**Provided records:**
--------------------------------

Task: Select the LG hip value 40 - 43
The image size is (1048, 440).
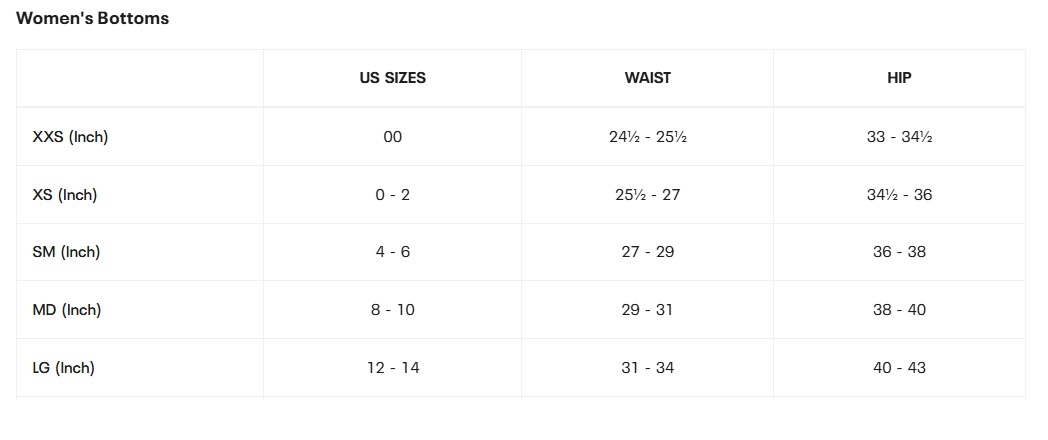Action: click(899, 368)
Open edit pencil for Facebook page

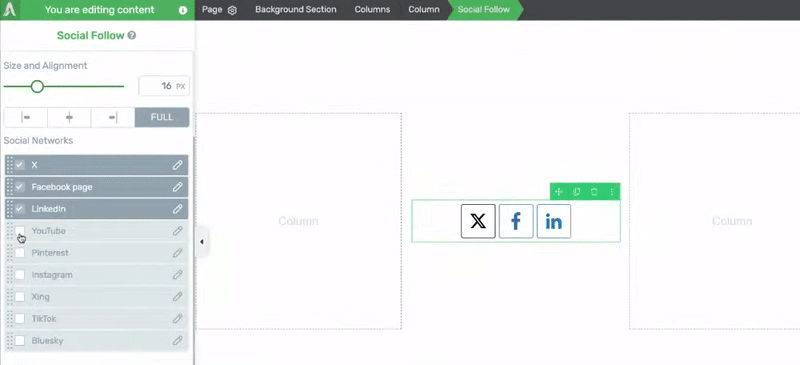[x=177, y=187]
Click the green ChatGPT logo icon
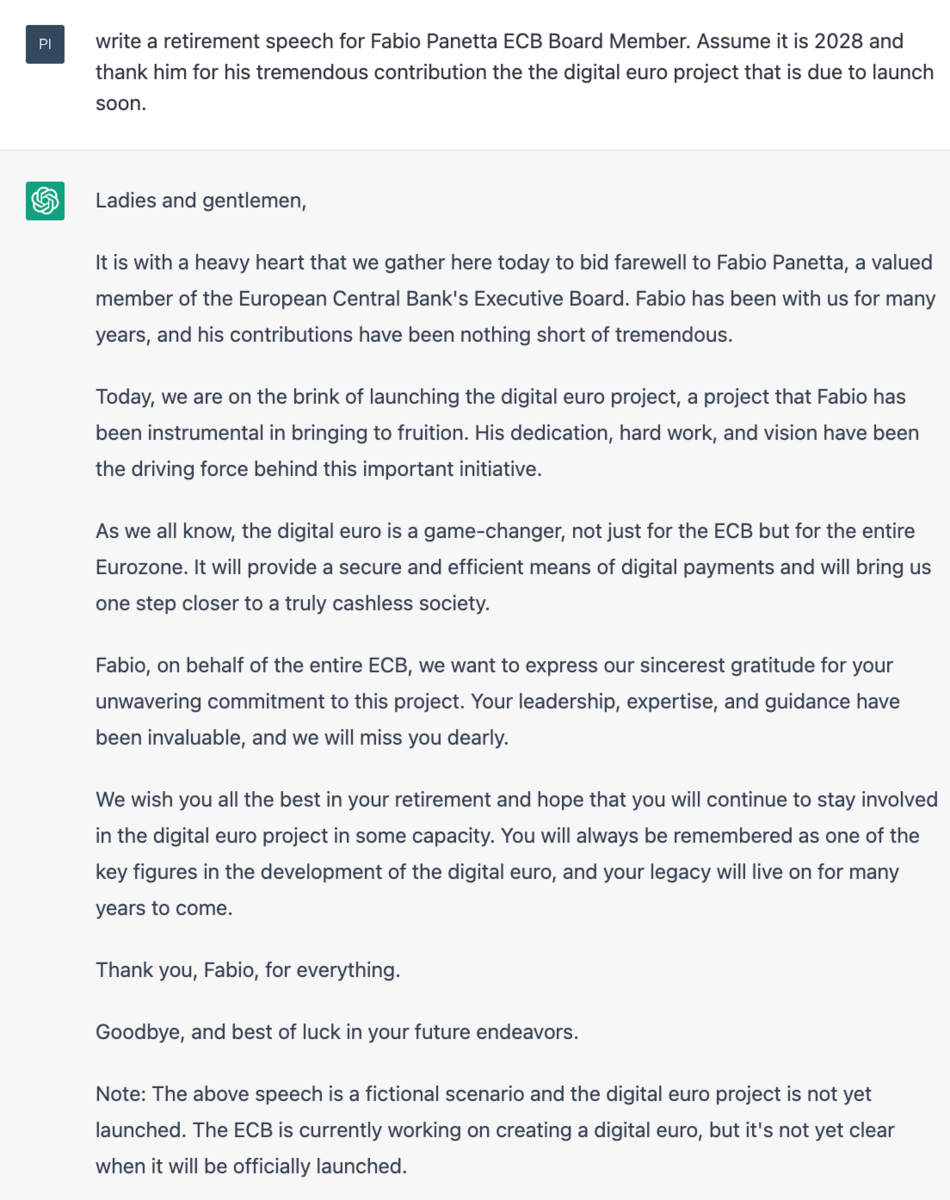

--------------------------------

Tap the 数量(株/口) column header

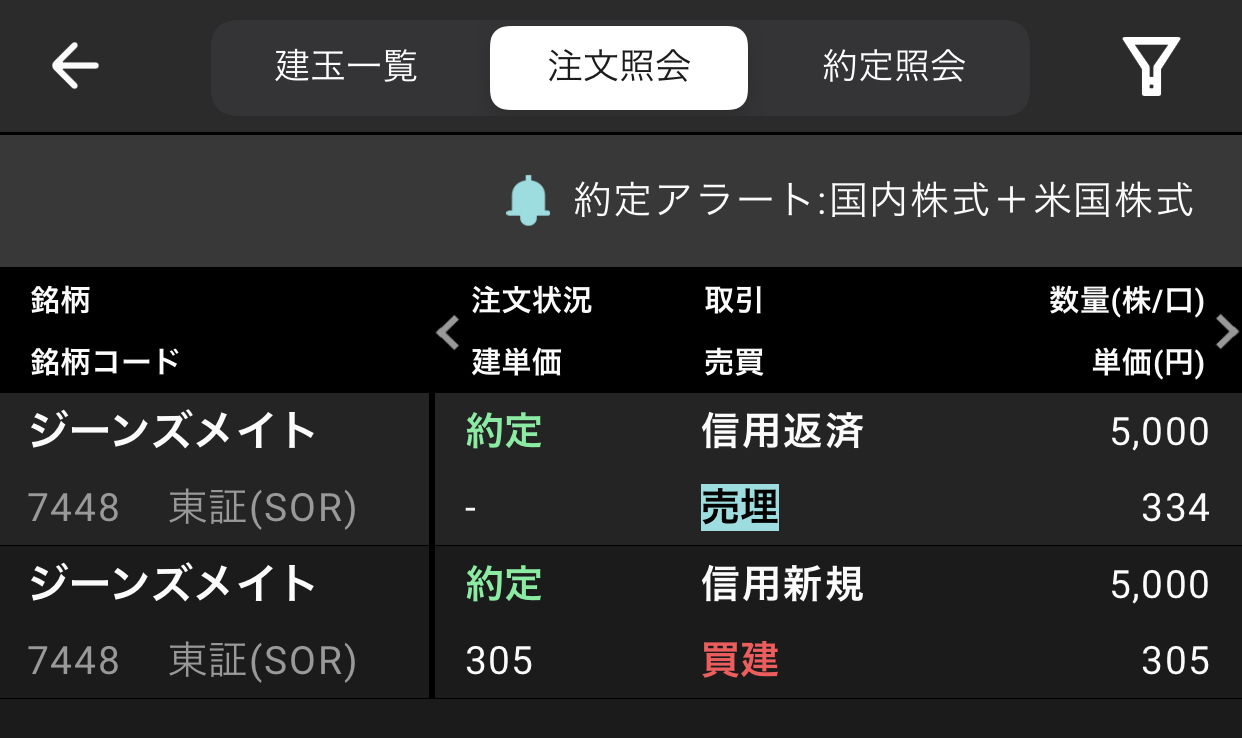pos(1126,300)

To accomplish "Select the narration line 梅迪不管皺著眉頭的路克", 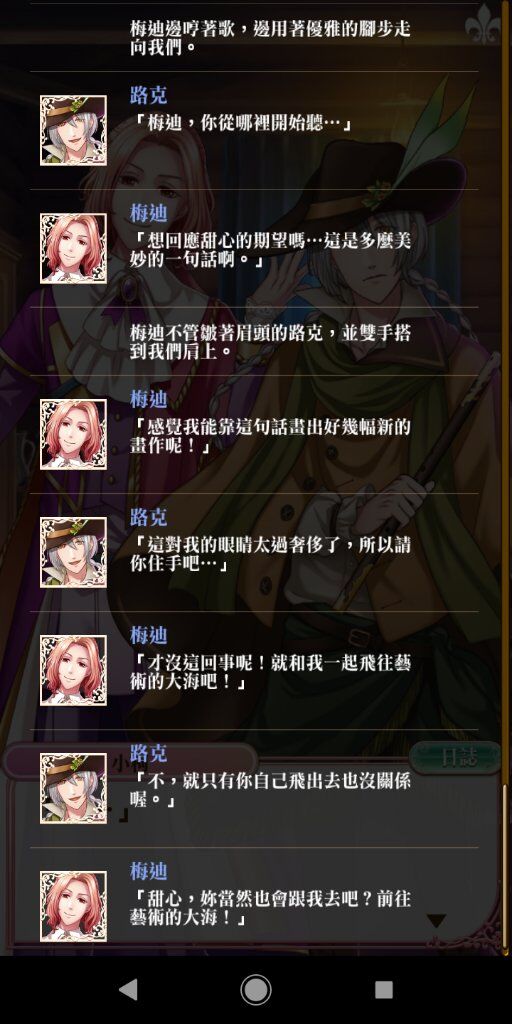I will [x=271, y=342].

--------------------------------

**What to produce:**
What belongs in the answer is each line above from the line with "Open edit pencil for Facebook page" to the line with "Click the green ChatGPT logo icon", inclusive, reproduced exactly and free of pictures.

**Answer below:**
Open edit pencil for Facebook page

[x=177, y=187]
Click the green ChatGPT logo icon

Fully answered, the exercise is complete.